Intel is touting its RealSense camera technology at the IDF in San Francisco. This motion-sensing camera has quite a lot of interesting functions, it can do basic things like geture recognition but it's also very good at doing 3D scans of people and objects.
Legit Reviews was at the IDF and saw a demonstration showing Rocket League where a RealSense camera superimposed the player into the corner of the screen. There was no green screen involved, yet the camera did a really good job at isolating just the person and removing everything in the background.
Thanks to the Intel RealSense camera, gamers will now be able to easily capture video of their face in real-time and steam it on services like Twitch! We were able to see this technology on display this afternoon on a crowded showroom floor and it looked great. It focused on the person directly in front of the Intel RealSense powered camera and that person was instantly in the right corner of the TV. The technology even worked with a person turned to the side (as seen above) and still managed to keep most of the background out of the image without the need of a green screen!
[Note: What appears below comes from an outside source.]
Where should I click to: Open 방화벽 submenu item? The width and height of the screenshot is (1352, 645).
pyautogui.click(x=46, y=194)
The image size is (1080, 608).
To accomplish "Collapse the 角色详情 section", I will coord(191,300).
Intel is working with partners to roll out its RealSense 3D cameras, Creative and Razer will be among the first to launch retail products. Here's the announcement from Razer about their RealSense plans:
Razer, a world leader in connected devices and software for gamers, is working with Intel to deliver a consumer-ready desktop and VR-enabled camera based on Intel RealSense technology for a wide range of experiential applications.
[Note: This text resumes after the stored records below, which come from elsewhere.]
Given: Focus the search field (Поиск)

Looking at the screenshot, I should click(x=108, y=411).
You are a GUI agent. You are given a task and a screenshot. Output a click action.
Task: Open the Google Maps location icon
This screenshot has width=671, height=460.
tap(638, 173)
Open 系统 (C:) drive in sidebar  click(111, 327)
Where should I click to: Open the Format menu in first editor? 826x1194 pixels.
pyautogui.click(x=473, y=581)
With Intel RealSense technology incorporated into a new Razer product design, users can expect to enjoy significantly enhanced game broadcasting and VR gaming capabilities. Among the novel features of this technology is automatic background removal, which allows game streamers and video conferencing users to remove or replace backgrounds for a more entertaining and immersive experience.
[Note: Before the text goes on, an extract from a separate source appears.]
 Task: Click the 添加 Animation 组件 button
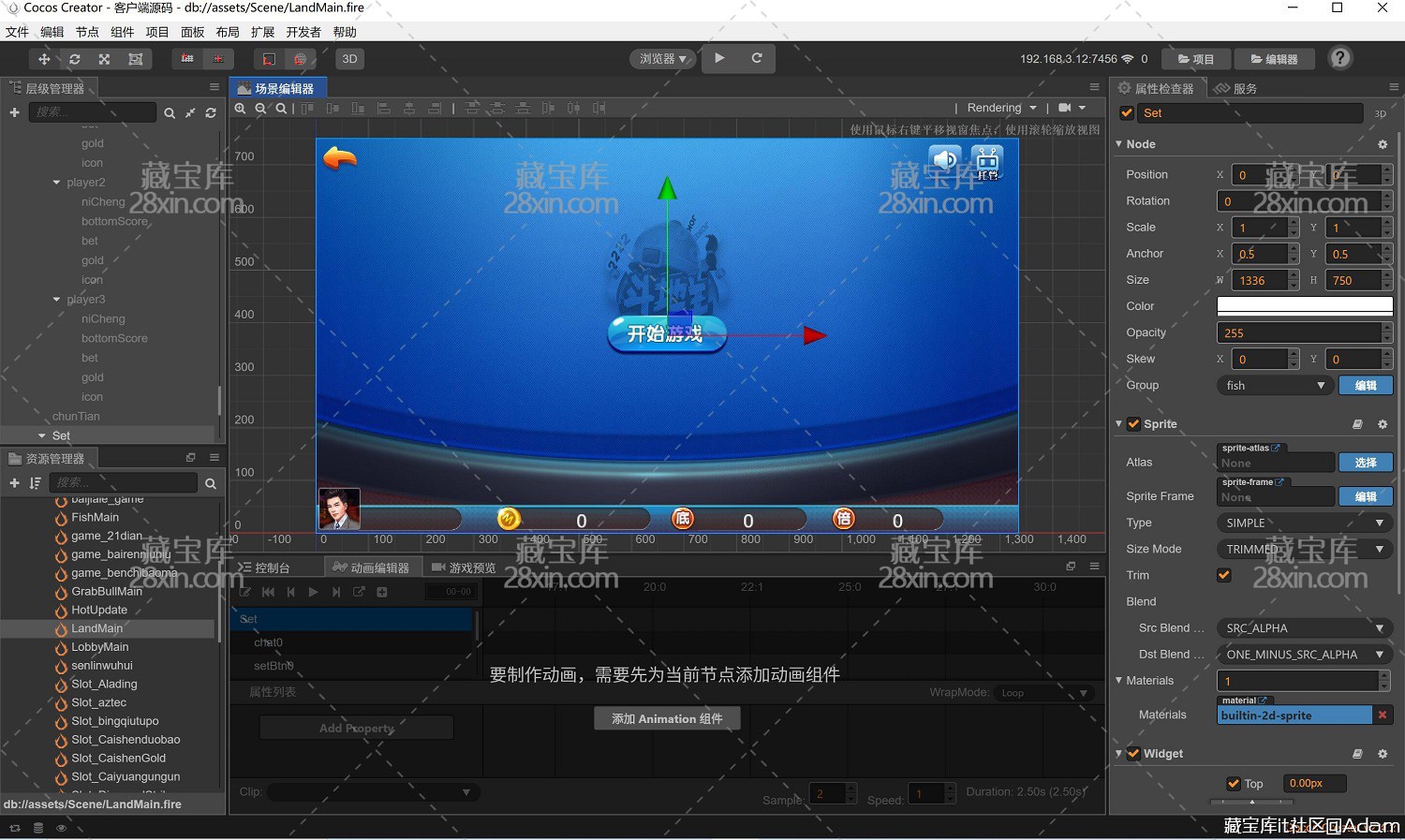667,718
Intel RealSense Cameras are also capable of 3D scanning, motion and gesture recognition, allowing product designers to bring real-world objects and bodies into virtual spaces easily. Many more features and related applications are anticipated for the Intel RealSense technology-enabled Razer device.
"Razer is excited to be working with Intel, using Intel RealSense technology to help pioneer work for game broadcasting, as well as with VR, with support from the growing OSVR movement," said Min-Liang Tan, co-founder and CEO of Razer. "Gamers will, we expect, be able to enhance their broadcasting and VR experience in unprecedented ways."
"This is a great opportunity to make Intel RealSense technology easily accessible to the gaming and VR communities. We are proud of the beautiful design of Razer's Intel RealSense Camera peripheral and we look forward to enabling innovation in the gaming world together." -- Dr. Achin Bhowmik, general manager of Perceptual Computing.
Razer at the Intel Developer Forum
At the Intel Developer Forum 2015 held in San Francisco, Intel and Razer have teamed up to showcase multiple broadcasting and OSVR demos using Intel RealSense technology, a modified OSVR Hacker Dev Kit by Razer, powered by computers using Intel processors.
The demos will include both Virtual Reality and Augmented Reality applications running on PCs.